- [What this task involves] Every line from the one with "At what coordinates" to the end of the listing, and nothing else, is to be printed exactly; please leave the pictures out.
[Start of section]
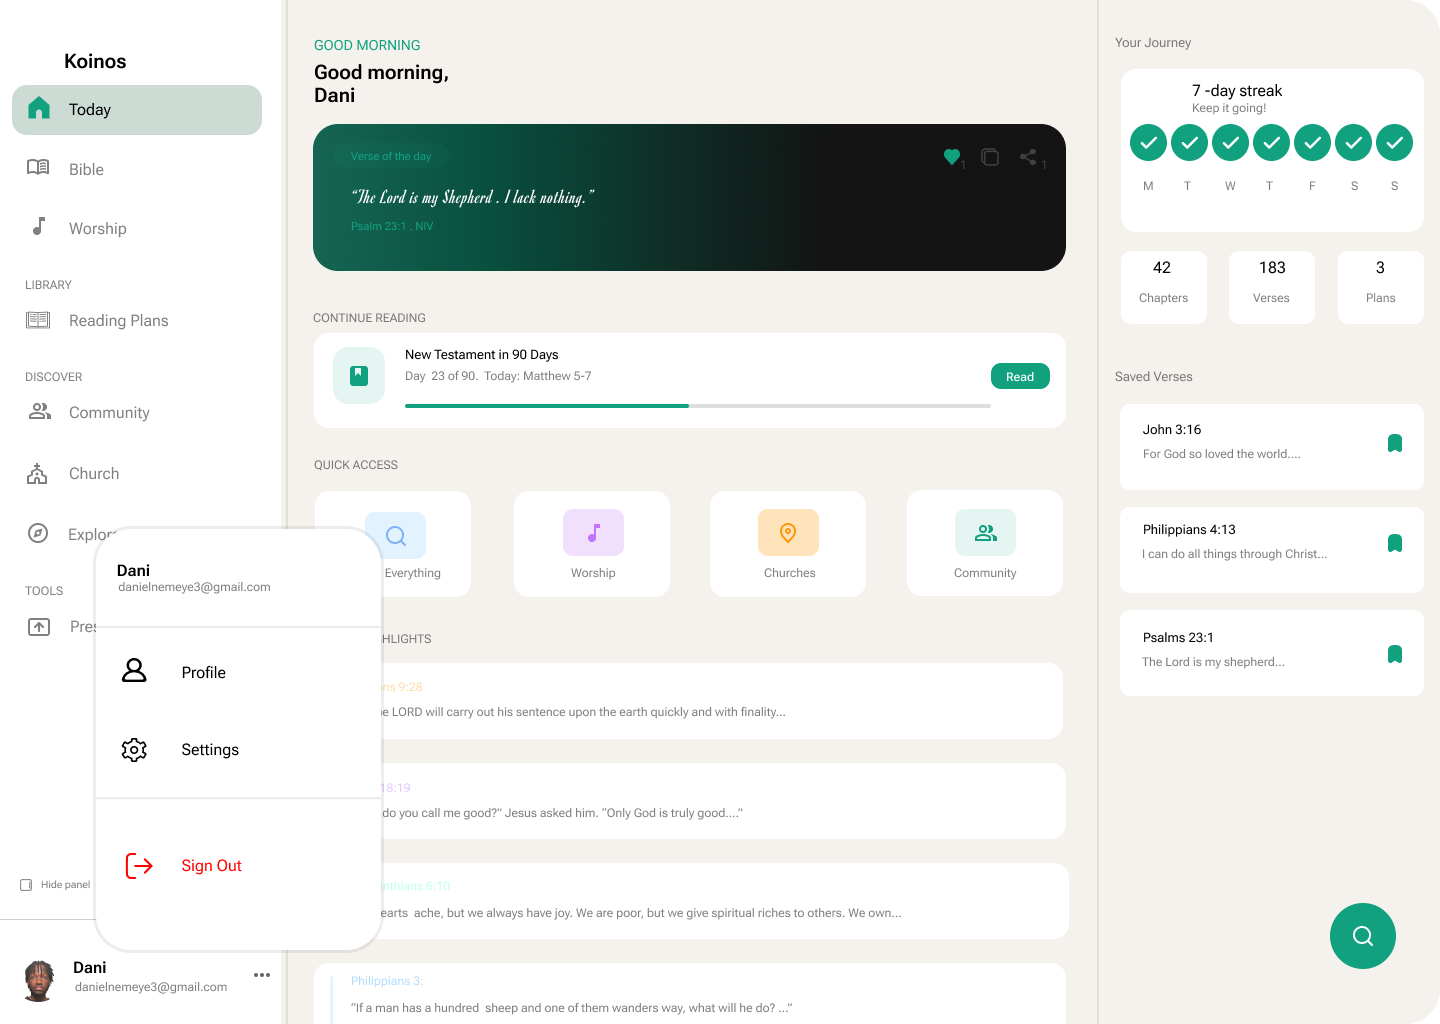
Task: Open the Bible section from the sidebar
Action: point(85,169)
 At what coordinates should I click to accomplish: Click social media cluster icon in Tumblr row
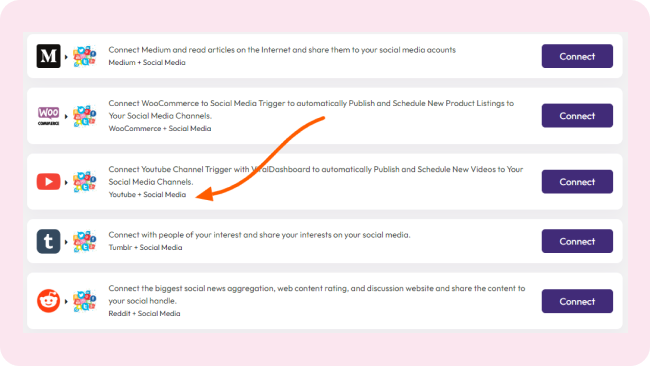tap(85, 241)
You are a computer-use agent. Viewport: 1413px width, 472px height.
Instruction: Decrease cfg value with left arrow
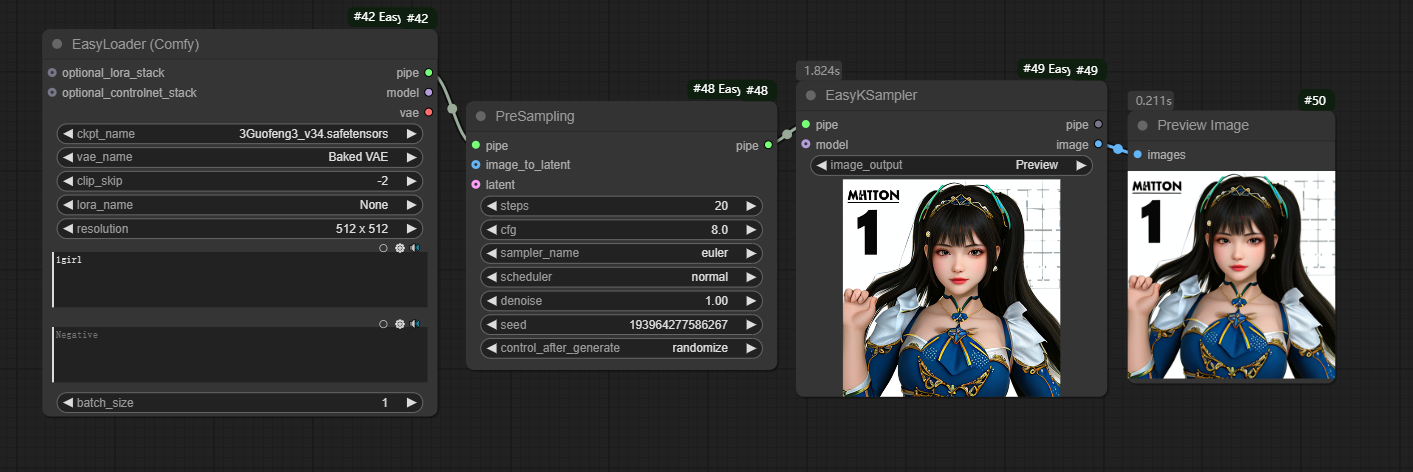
[End of section]
- [Written solution]
 At what coordinates should I click to accomplish: Click social media cluster icon in Tumblr row
tap(85, 241)
You are a computer-use agent. Viewport: 1413px width, 472px height.
Instruction: Decrease cfg value with left arrow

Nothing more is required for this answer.